Longitudinal Mediation

Hi,

I am trying to fit a longitudinal mediation model using brms. Below I attached a reproducible code

n<-50
J<-5
alpha_m<-4
alpha_y<-3
cp<-2
a<-1.75
b<-1.75
b1<-rnorm(n,0,1.5)
b2<-rnorm(n,0,1)
g1<-rnorm(n,0,1.5)
g2<-rnorm(n,0,1)
g3<-rnorm(n,0,1)
X<-matrix(0,n,J)
M<-matrix(0,n,J)
Y<-matrix(0,n,J)
for(i in 1:n)
{
X[i,]<-rnorm(J,0,1)
M[i,]<-alpha_m+b1[i]+(a+b2[i])*X[i,]+rnorm(J,0,1)
Y[i,]<-alpha_y+g1[i]+(cp+g2[i])*X[i,]+(b+g3[i])*M[i,]+rnorm(J,0,1)
}
X.vec1<-X[1,]
M.vec1<-M[1,]
Y.vec1<-Y[1,]
for(i in 2:n)
{
X.vec1<-c(X.vec1,X[i,])
M.vec1<-c(M.vec1,M[i,])
Y.vec1<-c(Y.vec1,Y[i,])
}
data_med<-data.frame(X.vec1,M.vec1,Y.vec1)
data_med$id<-rep(1:n,each=J)
y_mod ← bf(Y.vec1 ~ X.vec1 + M.vec1+(X.vec1+M.vec1|ID|id))
m_mod ← bf(M.vec1 ~ X.vec1+(X.vec1|ID|id))

k_fit_brms<-brm(y_mod+m_mod+set_rescor(FALSE),
                data=data_med,
                cores=2,chains=2)

Question 1.
If I want to get the posterior sample for the parameter Mvec1_X.vec1, I can call the following line of code

a <- posterior_samples(k_fit_brms, pars = "Mvec1_X.vec1")

How can I get the posterior sample for the variance-co-variance parameters, for example, for β€œcor(Yvec1_M.vec1,Mvec1_X.vec1)”

Question 2.
If I have more than one mediator coming from a multivariate normal distribution, how can I jointly fit them allowing for their residual error to be correlated?

  • Operating System: x86_64-pc-linux-gnu (64-bit)
  • brms Version: version 2.3.1

Q1: To get the right names of the parameters, check out parnames(k_fit_brms).

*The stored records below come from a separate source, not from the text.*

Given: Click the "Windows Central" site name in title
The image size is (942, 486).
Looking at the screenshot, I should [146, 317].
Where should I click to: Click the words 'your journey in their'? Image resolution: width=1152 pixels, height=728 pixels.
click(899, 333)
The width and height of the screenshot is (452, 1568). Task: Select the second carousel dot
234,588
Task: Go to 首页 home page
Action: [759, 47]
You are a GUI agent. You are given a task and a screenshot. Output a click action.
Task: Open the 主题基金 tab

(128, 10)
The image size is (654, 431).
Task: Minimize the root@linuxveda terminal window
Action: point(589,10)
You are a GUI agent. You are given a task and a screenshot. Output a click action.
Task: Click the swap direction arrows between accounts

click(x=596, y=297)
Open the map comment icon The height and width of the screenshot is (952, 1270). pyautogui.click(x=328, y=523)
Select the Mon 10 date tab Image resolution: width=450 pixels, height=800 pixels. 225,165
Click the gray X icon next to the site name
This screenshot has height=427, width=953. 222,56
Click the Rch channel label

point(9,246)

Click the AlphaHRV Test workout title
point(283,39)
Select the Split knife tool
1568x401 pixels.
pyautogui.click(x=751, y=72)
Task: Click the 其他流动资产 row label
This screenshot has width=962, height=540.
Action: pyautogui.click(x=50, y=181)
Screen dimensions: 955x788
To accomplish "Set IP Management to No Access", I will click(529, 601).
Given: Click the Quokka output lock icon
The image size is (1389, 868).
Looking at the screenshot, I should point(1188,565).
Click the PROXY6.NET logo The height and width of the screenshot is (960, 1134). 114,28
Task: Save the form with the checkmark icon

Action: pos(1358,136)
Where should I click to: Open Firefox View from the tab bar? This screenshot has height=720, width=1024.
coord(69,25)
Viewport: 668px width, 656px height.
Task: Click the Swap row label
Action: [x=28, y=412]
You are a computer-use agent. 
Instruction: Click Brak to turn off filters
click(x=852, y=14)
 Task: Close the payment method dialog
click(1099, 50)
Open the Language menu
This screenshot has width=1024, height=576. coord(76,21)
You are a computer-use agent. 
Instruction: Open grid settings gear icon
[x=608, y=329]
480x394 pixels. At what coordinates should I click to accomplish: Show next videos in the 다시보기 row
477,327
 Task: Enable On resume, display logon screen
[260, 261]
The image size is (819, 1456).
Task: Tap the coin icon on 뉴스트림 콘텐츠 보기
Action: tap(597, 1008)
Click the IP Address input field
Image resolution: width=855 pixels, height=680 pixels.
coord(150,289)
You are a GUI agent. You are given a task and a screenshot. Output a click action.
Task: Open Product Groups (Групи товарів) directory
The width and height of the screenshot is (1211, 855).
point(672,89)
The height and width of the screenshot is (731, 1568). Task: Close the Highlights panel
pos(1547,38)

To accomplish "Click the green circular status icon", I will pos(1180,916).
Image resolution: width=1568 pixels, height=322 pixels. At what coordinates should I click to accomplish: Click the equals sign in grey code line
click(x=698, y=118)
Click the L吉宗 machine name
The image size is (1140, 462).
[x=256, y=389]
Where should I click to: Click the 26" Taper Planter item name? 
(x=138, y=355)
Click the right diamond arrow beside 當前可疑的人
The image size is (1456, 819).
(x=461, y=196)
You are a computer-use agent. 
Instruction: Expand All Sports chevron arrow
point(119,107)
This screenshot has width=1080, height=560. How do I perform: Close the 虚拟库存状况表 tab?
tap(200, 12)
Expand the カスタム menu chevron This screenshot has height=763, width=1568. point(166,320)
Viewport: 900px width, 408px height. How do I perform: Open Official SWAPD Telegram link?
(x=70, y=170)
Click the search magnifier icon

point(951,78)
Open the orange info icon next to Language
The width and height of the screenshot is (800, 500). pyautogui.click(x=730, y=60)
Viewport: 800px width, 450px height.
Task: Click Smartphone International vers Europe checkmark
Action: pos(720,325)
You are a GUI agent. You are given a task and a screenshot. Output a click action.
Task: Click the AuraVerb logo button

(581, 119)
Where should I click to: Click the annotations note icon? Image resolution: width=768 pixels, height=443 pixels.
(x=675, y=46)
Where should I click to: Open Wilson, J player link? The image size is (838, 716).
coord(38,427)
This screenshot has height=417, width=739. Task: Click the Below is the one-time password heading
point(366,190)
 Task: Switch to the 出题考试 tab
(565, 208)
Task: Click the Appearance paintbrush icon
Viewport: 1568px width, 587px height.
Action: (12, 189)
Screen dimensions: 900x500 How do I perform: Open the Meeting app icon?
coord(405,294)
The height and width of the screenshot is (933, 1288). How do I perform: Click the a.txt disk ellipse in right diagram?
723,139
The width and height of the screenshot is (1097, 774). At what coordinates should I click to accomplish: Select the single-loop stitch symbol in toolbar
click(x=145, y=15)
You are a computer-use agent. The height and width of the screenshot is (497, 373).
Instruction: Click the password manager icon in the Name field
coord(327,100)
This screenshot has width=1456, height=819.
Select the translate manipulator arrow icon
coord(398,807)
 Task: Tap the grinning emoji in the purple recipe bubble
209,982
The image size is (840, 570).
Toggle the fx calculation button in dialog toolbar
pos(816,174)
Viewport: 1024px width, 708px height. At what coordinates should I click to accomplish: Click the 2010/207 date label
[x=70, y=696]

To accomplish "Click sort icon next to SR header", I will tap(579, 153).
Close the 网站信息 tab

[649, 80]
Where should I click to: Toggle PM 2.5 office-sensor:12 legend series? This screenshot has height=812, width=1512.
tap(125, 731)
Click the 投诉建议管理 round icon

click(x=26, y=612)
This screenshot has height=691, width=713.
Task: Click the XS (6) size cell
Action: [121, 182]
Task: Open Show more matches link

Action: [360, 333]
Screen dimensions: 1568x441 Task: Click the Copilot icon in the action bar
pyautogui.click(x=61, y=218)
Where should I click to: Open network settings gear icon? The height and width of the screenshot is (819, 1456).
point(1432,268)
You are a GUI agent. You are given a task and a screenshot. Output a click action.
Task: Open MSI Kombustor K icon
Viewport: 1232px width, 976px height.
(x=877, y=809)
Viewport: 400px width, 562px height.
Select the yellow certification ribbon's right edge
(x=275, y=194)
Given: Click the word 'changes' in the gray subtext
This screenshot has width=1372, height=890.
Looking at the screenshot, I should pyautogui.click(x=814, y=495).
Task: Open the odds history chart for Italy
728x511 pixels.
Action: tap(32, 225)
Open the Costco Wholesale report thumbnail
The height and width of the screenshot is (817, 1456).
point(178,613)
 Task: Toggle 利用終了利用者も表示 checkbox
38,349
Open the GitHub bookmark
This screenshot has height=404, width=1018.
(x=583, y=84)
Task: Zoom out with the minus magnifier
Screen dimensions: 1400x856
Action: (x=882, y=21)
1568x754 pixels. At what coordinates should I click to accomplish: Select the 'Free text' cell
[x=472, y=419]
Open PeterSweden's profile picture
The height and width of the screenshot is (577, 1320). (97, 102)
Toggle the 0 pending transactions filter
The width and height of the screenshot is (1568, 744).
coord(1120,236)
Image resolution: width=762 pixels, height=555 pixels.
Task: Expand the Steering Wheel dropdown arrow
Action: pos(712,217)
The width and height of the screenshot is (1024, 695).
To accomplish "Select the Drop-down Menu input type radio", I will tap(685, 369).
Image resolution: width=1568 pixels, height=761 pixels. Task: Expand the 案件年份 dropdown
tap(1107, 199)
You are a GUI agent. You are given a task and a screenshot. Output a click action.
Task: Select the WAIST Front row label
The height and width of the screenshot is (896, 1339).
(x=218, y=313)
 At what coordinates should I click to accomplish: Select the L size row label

However, it is not clear to me what Mvec1_X.vec1 is supposed to be.

Q2: Currently, you can either model all model parts as having residual correlations or none of them. This may change with brms 3.0, though. You may of course extract the stan code via stancode(k_fit_brms) and then amend it to your needs.

Thank you Paul looking forward for brms 3.0. In the mean time I will work on your suggestion.

Hi @paul.buerkner,

Sorry for coming back to my question. In the generated quantities block of the stancode produced by brms , I see
corr_matrix[M_1] Cor_1 = multiply_lower_tri_self_transpose(L_1);

For the purpose of computing direct and indirect effect I was looking for covaraince estimate rather than correlation for the random effect terms in my model above. Is there a way to force brms to let me get these estimates.

Kind regards

You may use method VarCorr().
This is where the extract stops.